Le solitaire d’Orthez (1868-1938) faisait partie du cénacle littéraire de la jeune N. R. F. et Proust portait ses sympathies et son admiration vers cette maison d’édition bien qu’elle eut, sans même le lire, écarté en décembre 1912 (l’ouvrage fut d’abord porté à l’éditeur Eugène Fasquelle qui ne crut pas devoir le publier) Le Temps perdu, premier fort volume du long roman que Proust hésitait à diviser en deux ou trois parties, et dont le titre général était alors Les Intermittences du cœur. Ce fut Bernard Grasset, par le truchement du critique d’art René Blum, pour accepter une publication à compte d’auteur de deux épais volumes.

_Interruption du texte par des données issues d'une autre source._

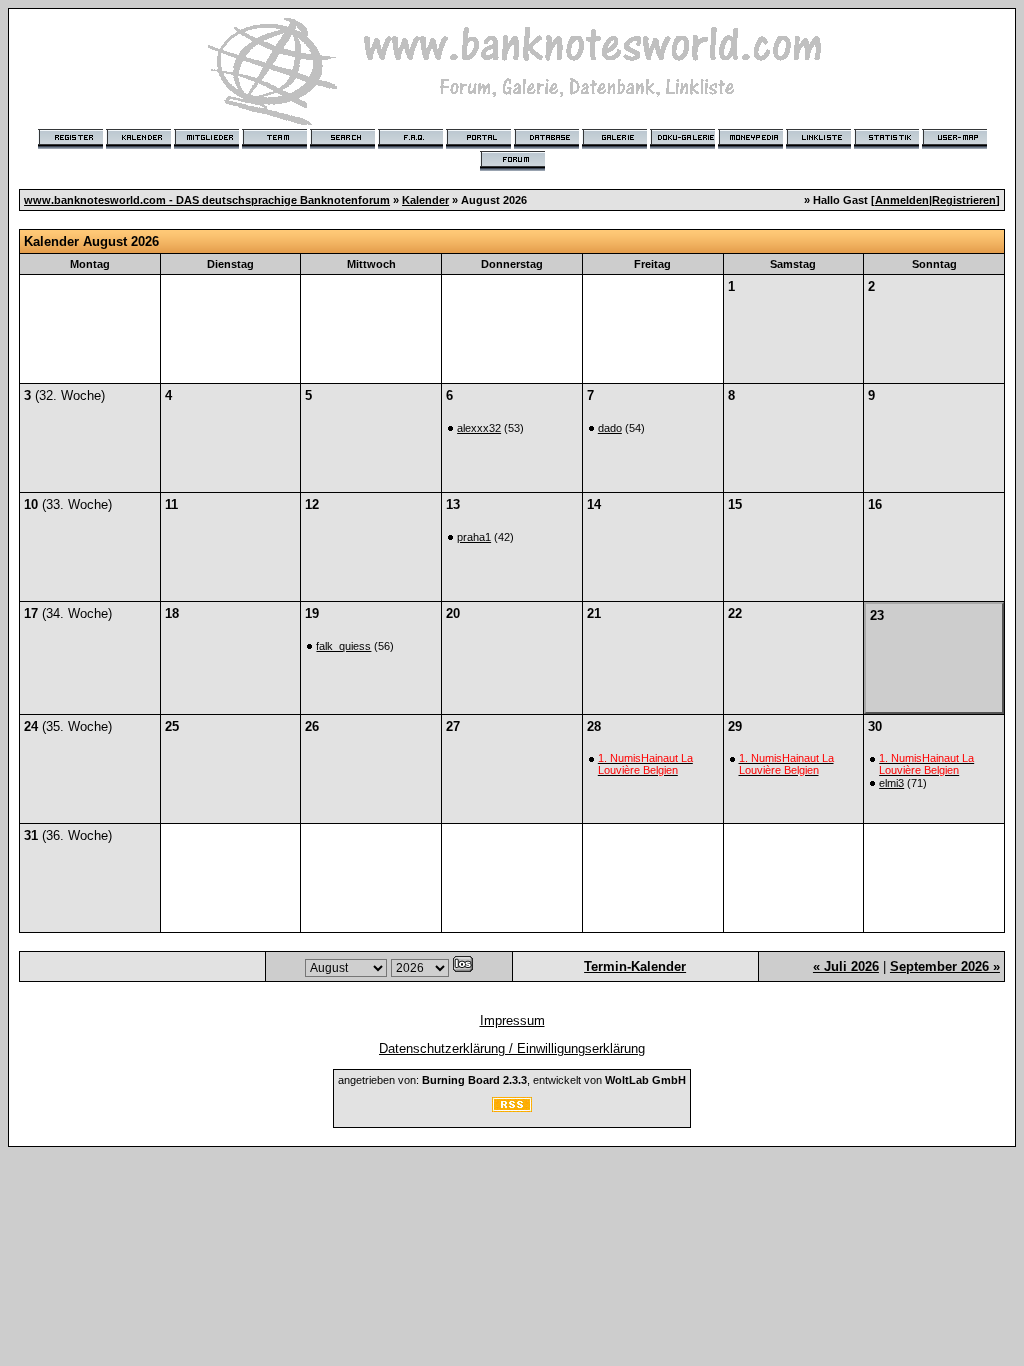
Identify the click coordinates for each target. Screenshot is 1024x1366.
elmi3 (891, 783)
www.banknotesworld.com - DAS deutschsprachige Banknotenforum (207, 200)
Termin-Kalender (635, 966)
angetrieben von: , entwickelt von (512, 1080)
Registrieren (964, 200)
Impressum (512, 1020)
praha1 (474, 537)
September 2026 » (945, 966)
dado (610, 428)
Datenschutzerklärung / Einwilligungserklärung (512, 1048)
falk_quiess (343, 646)
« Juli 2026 (846, 966)
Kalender (425, 200)
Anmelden (902, 200)
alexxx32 (479, 428)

Du côté de chez Swann fut mis en librairie en novembre 1913.
C’est à l’écrivain Louis de Robert, son ami dévoué et son aîné, que Marcel Proust écrivait : « Jammes est l’écrivain que j’admire le plus », mais encore au poète, en mai 1922 : « Vous le plus grand poète qui m'ait jamais été révélé », lui écrit-il dans l'un de ces élans épistolaires (Kolb, Corr., tome XXI, p. 198).
Les lettres de Marcel Proust recueillies par Louis de Robert contenant les considérations sur Francis Jammes ont été publiées dans La Revue de France des 1er et 15 janvier 1925, puis dans un joli livre, sous le titre Comment débuta Marcel Proust (collection Une Œuvre, un Portrait, Édition de La N. R. F., 1925 ; en 1969, les Éditions Gallimard ont établi une « nouvelle édition revue et augmentée » de ces lettres et en 2018 l’ouvrage a été réédité par les éditions L’Éveilleur, augmenté et préfacé par Jérôme Bastianelli et contenant nombre d’informations sur Louis de Robert).

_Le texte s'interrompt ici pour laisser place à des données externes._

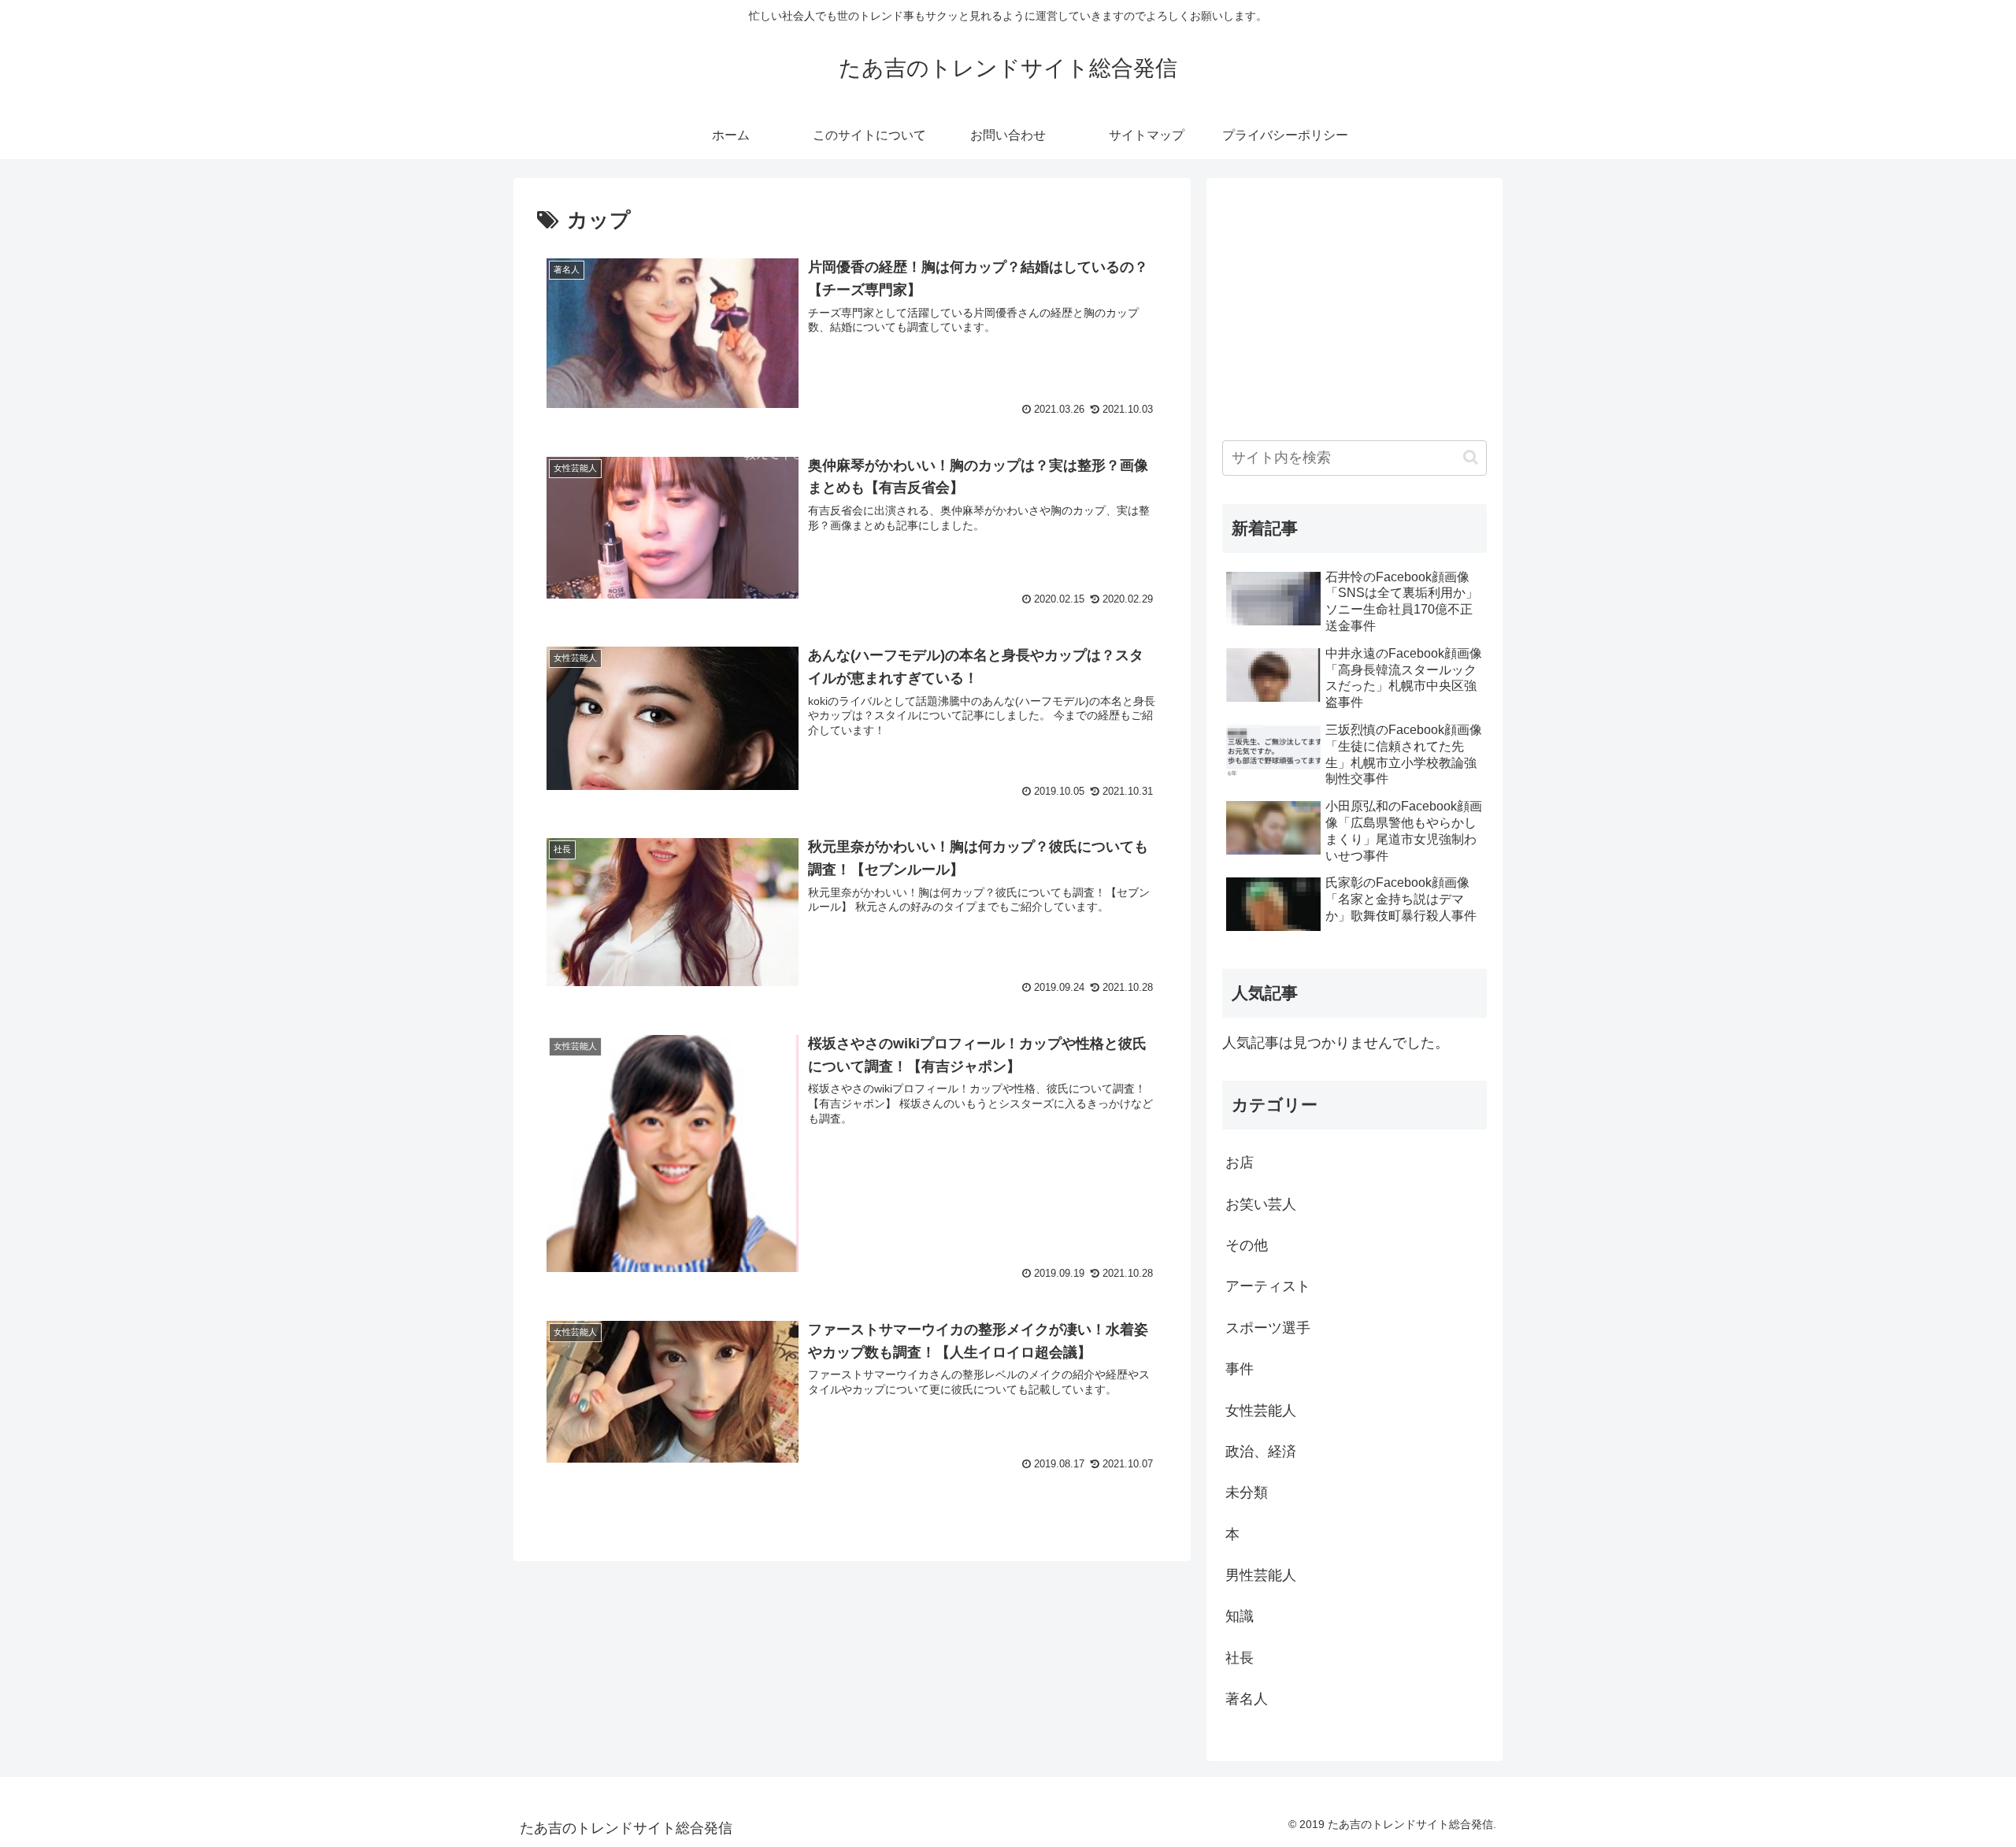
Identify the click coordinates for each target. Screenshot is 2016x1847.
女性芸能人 (1260, 1411)
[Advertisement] (1354, 304)
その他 (1246, 1245)
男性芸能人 (1260, 1575)
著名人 (1246, 1699)
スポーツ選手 (1267, 1328)
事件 (1239, 1369)
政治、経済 (1260, 1451)
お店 (1239, 1162)
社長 (1239, 1658)
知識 (1239, 1616)
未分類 (1246, 1492)
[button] (1470, 457)
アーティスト (1267, 1286)
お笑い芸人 (1260, 1204)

1. De 1906 à 1919, Marcel Proust réside dans un immeuble situé au 102 boulevard Haussmann dans ce VIIIe arrondissement où l'écrivain a passé les meilleures années de sa vie.
2. a) – Cf. Francis Jammes Poète. La Chronologie établie par PIRENEAS : Bibliothèque Numérique des Ressources Pyrénéennes ; b) – Catalogue BnF, Francis Jammes : exposition vingtième anniversaire de la mort du poète, 1958-59, Chronologie, p. 9 ; les deux sources d'origine datent la rencontre de Marcel Proust avec Francis Jammes chez Madame Daudet en 1916. Proust, en effet, ne datait jamais ses lettres, tout au plus lui arrivait-il d’inscrire le jour de la semaine.
3. Jules Lucien Daudet (1878-1946), chroniqueur, romancier, fils de l’écrivain Alphonse Daudet. Probablement en villégiature chez l’Impératrice Eugénie, à la « Villa Cyrnos », au Cap-Martin, sur la Riviera française. Lucien Daudet était le plus jeune et l’un des plus intimes parmi les fidèles de l’Impératrice.